(Stored items from a collection)

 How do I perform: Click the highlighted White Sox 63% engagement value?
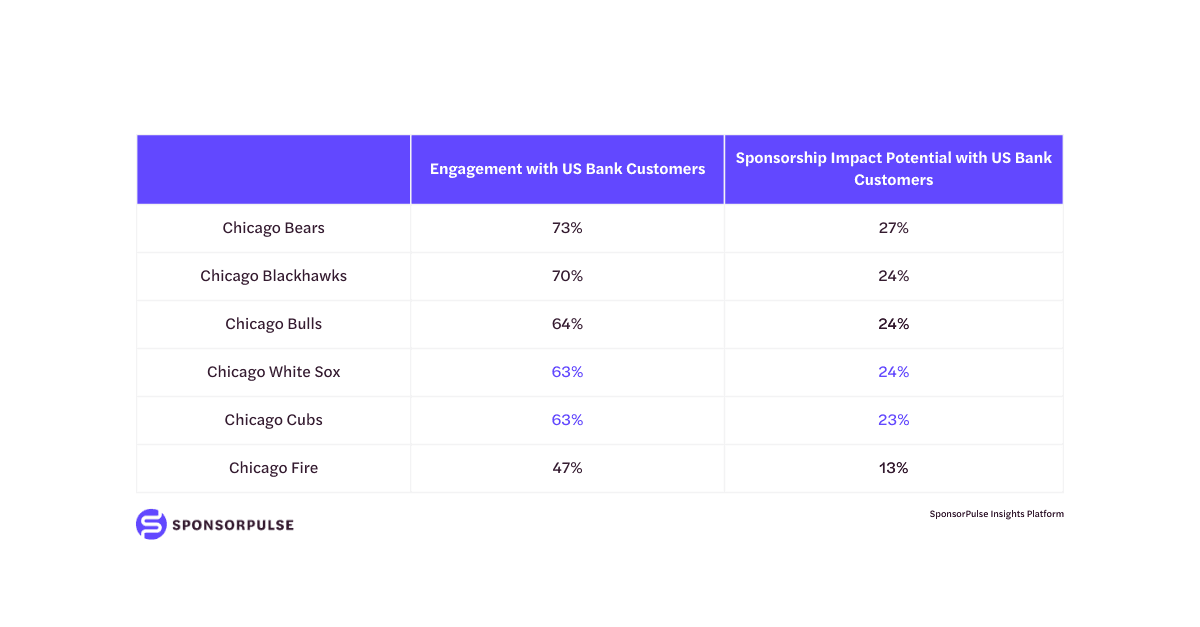[567, 372]
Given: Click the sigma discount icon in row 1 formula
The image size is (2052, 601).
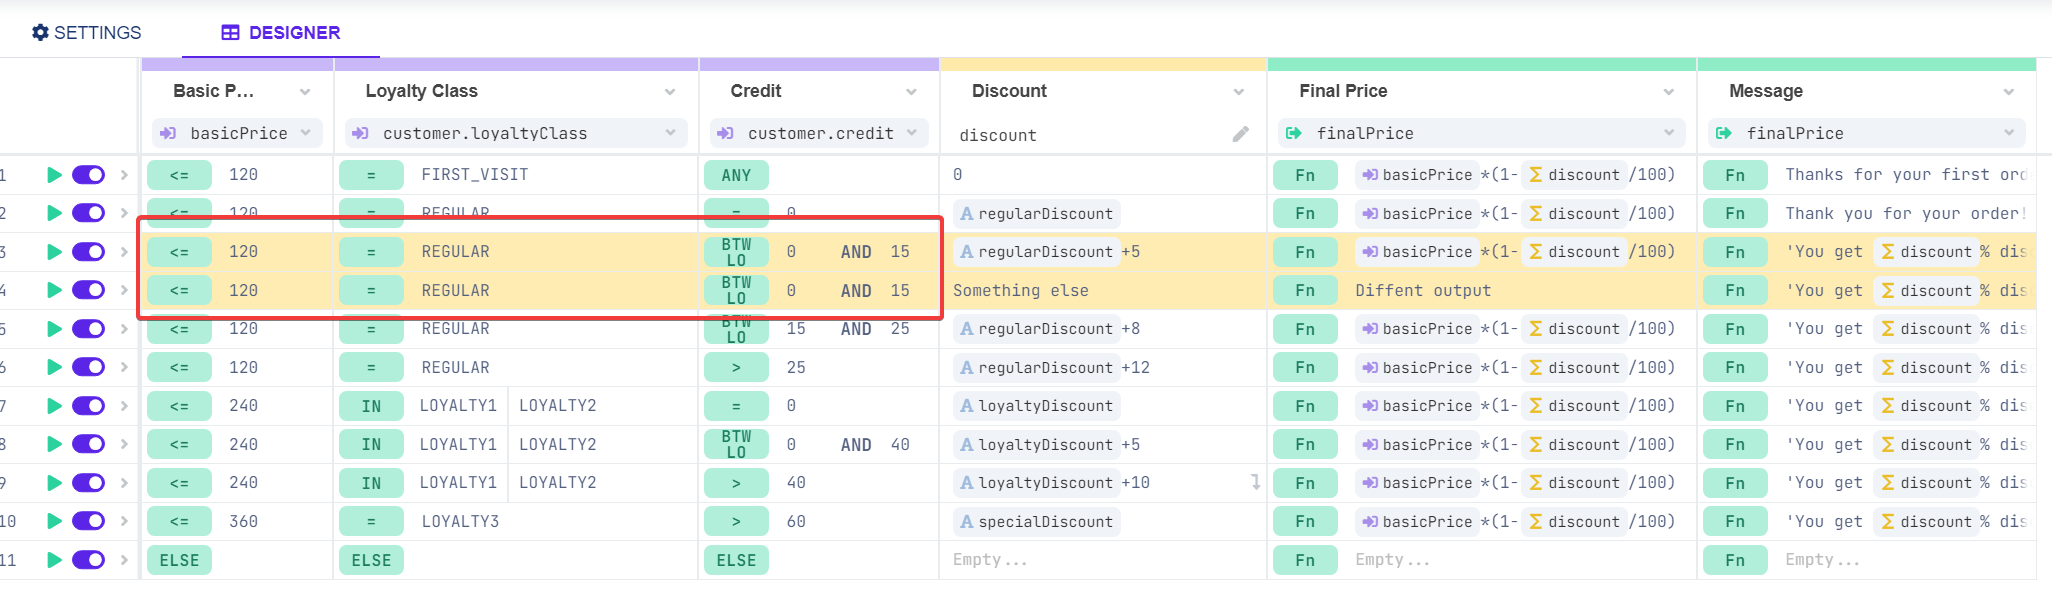Looking at the screenshot, I should click(x=1535, y=175).
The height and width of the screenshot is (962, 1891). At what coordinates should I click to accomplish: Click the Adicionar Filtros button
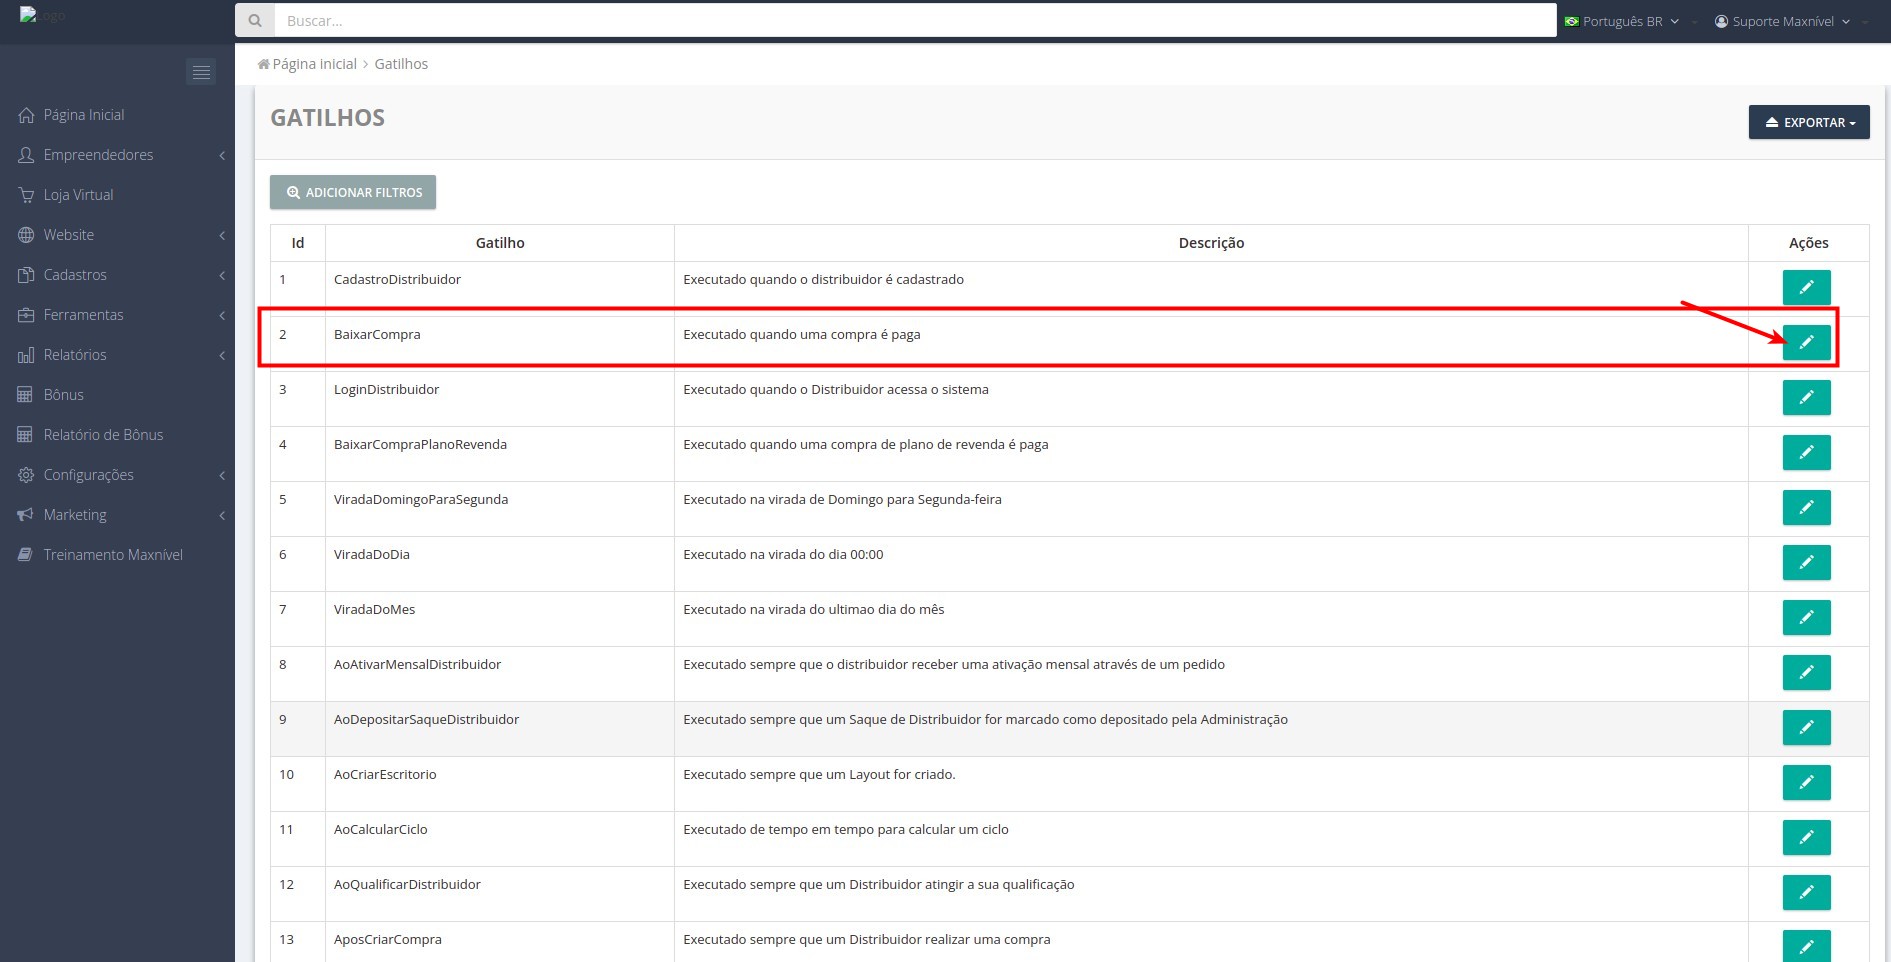coord(353,193)
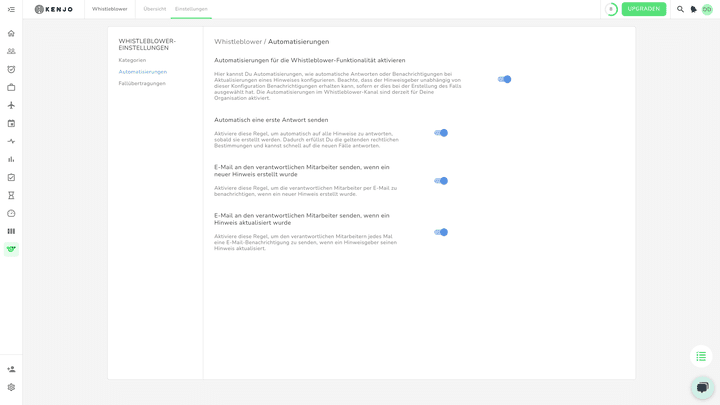Collapse the sidebar with the menu icon
Screen dimensions: 720x405
[11, 9]
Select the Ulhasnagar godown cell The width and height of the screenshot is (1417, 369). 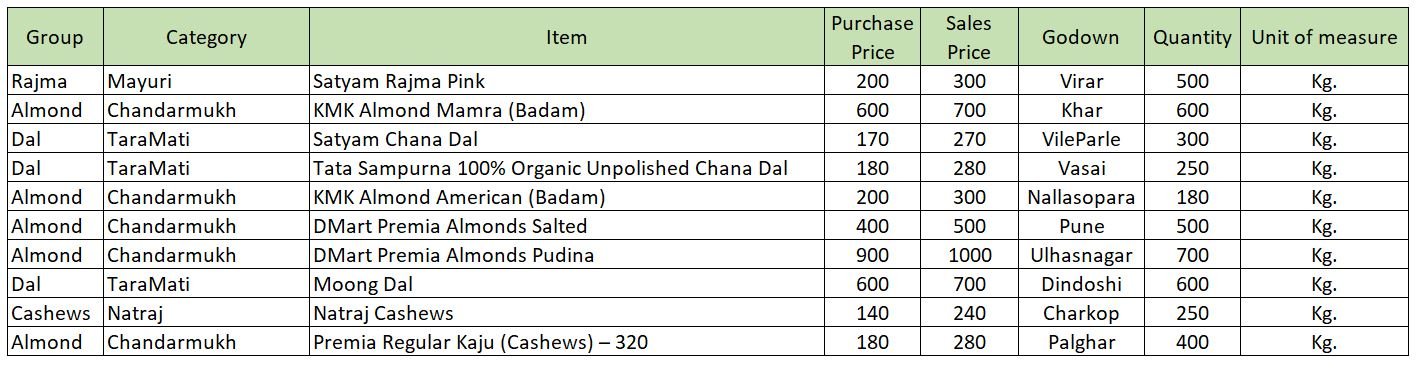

- **YOUR TASK**: From the first line to the last, retype the data exactly, but omit every image.

- **RESPONSE AREA**:
 How do I perform: Click the highlighted White Sox 63% engagement value?
[567, 372]
Given: Click the sigma discount icon in row 1 formula
The image size is (2052, 601).
Looking at the screenshot, I should click(x=1535, y=175).
The height and width of the screenshot is (962, 1891). At what coordinates should I click to accomplish: Click the Adicionar Filtros button
coord(353,193)
Collapse the sidebar with the menu icon
Screen dimensions: 720x405
[11, 9]
Select the Ulhasnagar godown cell The width and height of the screenshot is (1417, 369). 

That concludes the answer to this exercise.